- Opening Delimiter -

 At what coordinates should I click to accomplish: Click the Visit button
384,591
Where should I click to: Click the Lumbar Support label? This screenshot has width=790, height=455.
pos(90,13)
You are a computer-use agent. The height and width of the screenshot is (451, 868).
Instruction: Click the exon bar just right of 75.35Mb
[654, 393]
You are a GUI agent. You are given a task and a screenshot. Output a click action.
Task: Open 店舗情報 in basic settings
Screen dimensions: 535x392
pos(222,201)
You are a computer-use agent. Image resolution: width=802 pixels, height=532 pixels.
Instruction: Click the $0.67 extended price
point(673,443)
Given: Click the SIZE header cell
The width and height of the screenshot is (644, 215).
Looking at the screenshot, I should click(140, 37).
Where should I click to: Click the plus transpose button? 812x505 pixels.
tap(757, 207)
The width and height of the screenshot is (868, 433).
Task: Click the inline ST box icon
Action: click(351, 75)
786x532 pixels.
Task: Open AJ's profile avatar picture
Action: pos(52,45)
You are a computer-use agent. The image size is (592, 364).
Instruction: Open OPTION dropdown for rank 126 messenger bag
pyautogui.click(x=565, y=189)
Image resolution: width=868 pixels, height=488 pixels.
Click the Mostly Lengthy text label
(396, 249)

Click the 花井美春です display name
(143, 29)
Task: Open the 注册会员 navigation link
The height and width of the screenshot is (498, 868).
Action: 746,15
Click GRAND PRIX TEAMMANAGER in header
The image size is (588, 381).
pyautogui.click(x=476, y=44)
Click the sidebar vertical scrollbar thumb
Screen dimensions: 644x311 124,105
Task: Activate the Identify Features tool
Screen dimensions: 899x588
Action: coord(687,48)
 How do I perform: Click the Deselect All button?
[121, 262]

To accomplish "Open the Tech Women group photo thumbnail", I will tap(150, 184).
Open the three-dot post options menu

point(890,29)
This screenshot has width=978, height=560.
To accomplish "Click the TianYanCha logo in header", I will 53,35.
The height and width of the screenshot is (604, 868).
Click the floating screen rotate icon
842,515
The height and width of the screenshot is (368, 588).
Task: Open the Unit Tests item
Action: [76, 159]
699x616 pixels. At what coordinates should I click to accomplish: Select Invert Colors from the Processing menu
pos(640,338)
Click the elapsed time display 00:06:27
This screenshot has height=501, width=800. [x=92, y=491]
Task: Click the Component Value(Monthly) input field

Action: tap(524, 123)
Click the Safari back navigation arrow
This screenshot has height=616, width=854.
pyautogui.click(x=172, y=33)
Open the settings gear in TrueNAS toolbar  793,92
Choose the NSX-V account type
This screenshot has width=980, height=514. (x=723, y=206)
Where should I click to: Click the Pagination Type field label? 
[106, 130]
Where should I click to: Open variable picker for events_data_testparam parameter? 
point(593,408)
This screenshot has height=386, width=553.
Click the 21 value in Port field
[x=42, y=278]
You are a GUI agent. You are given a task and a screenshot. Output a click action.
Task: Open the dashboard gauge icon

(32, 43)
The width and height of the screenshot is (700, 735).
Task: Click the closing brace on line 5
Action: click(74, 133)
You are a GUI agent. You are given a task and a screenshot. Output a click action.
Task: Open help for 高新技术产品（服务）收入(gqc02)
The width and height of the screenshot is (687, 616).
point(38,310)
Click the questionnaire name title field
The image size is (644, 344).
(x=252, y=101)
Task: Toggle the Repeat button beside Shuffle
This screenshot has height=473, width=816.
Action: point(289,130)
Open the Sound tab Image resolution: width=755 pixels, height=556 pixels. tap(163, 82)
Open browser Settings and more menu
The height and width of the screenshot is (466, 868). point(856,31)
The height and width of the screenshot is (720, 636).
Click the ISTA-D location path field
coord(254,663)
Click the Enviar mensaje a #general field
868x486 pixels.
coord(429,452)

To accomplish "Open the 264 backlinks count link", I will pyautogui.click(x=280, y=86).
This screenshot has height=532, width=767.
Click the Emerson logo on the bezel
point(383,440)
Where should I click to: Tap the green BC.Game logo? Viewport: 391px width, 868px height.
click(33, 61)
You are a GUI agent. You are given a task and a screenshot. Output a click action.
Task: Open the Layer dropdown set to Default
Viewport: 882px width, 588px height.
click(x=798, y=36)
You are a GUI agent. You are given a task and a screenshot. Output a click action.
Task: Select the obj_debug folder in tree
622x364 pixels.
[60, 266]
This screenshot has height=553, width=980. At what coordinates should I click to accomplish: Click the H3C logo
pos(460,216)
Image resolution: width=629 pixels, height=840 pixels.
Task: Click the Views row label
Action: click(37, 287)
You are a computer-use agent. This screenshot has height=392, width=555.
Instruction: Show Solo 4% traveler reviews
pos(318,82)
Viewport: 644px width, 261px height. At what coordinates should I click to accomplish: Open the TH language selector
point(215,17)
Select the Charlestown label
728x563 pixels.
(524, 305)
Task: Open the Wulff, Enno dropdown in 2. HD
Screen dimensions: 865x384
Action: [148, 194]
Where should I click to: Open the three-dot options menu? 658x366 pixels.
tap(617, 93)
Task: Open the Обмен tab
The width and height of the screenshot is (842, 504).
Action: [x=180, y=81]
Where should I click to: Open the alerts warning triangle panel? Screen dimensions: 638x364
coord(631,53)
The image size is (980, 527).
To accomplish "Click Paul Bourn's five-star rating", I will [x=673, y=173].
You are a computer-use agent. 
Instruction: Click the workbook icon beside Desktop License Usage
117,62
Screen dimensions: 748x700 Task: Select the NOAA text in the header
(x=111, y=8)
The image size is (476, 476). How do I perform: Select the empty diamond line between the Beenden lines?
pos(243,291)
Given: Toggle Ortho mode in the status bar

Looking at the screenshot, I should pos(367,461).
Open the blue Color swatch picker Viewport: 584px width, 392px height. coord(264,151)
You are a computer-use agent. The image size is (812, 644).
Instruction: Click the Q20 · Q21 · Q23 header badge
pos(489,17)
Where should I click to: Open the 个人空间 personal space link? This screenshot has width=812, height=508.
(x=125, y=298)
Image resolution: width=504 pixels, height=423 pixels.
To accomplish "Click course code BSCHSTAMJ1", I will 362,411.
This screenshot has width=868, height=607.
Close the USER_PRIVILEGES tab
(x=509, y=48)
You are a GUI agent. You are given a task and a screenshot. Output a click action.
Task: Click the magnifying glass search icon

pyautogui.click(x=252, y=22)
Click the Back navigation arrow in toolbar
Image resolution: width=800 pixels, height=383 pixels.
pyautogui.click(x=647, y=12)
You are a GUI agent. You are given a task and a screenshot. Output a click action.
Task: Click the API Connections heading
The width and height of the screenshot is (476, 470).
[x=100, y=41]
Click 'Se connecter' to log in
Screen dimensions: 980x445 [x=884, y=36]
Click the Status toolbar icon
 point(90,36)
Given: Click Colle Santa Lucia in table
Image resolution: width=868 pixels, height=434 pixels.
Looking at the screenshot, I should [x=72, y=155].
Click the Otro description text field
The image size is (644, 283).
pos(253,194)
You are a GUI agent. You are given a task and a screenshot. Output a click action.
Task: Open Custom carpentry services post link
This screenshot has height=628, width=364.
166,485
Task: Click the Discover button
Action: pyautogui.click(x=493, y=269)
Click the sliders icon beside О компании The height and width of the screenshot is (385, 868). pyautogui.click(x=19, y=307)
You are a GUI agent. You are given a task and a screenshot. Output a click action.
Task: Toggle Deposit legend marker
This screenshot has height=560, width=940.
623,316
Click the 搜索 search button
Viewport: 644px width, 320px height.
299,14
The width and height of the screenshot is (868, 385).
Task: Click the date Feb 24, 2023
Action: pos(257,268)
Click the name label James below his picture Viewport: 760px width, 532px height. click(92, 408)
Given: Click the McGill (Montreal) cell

- Closing Delimiter -

### Problem requirements
Using the entries above, return exactly the lines from the line with "The height and width of the screenshot is (498, 868)." to the line with "Task: Open help for 高新技术产品（服务）收入(gqc02)", counting both of those lines.

### Task output
The height and width of the screenshot is (498, 868).
Action: 746,15
Click GRAND PRIX TEAMMANAGER in header
The image size is (588, 381).
pyautogui.click(x=476, y=44)
Click the sidebar vertical scrollbar thumb
Screen dimensions: 644x311 124,105
Task: Activate the Identify Features tool
Screen dimensions: 899x588
Action: coord(687,48)
 How do I perform: Click the Deselect All button?
[121, 262]

To accomplish "Open the Tech Women group photo thumbnail", I will tap(150, 184).
Open the three-dot post options menu

point(890,29)
This screenshot has width=978, height=560.
To accomplish "Click the TianYanCha logo in header", I will 53,35.
The height and width of the screenshot is (604, 868).
Click the floating screen rotate icon
842,515
The height and width of the screenshot is (368, 588).
Task: Open the Unit Tests item
Action: [76, 159]
699x616 pixels. At what coordinates should I click to accomplish: Select Invert Colors from the Processing menu
pos(640,338)
Click the elapsed time display 00:06:27
This screenshot has height=501, width=800. [x=92, y=491]
Task: Click the Component Value(Monthly) input field

Action: tap(524, 123)
Click the Safari back navigation arrow
This screenshot has height=616, width=854.
pyautogui.click(x=172, y=33)
Open the settings gear in TrueNAS toolbar  793,92
Choose the NSX-V account type
This screenshot has width=980, height=514. (x=723, y=206)
Where should I click to: Click the Pagination Type field label? 
[106, 130]
Where should I click to: Open variable picker for events_data_testparam parameter? 
point(593,408)
This screenshot has height=386, width=553.
Click the 21 value in Port field
[x=42, y=278]
You are a GUI agent. You are given a task and a screenshot. Output a click action.
Task: Open the dashboard gauge icon

(32, 43)
The width and height of the screenshot is (700, 735).
Task: Click the closing brace on line 5
Action: click(74, 133)
You are a GUI agent. You are given a task and a screenshot. Output a click action.
Task: Open help for 高新技术产品（服务）收入(gqc02)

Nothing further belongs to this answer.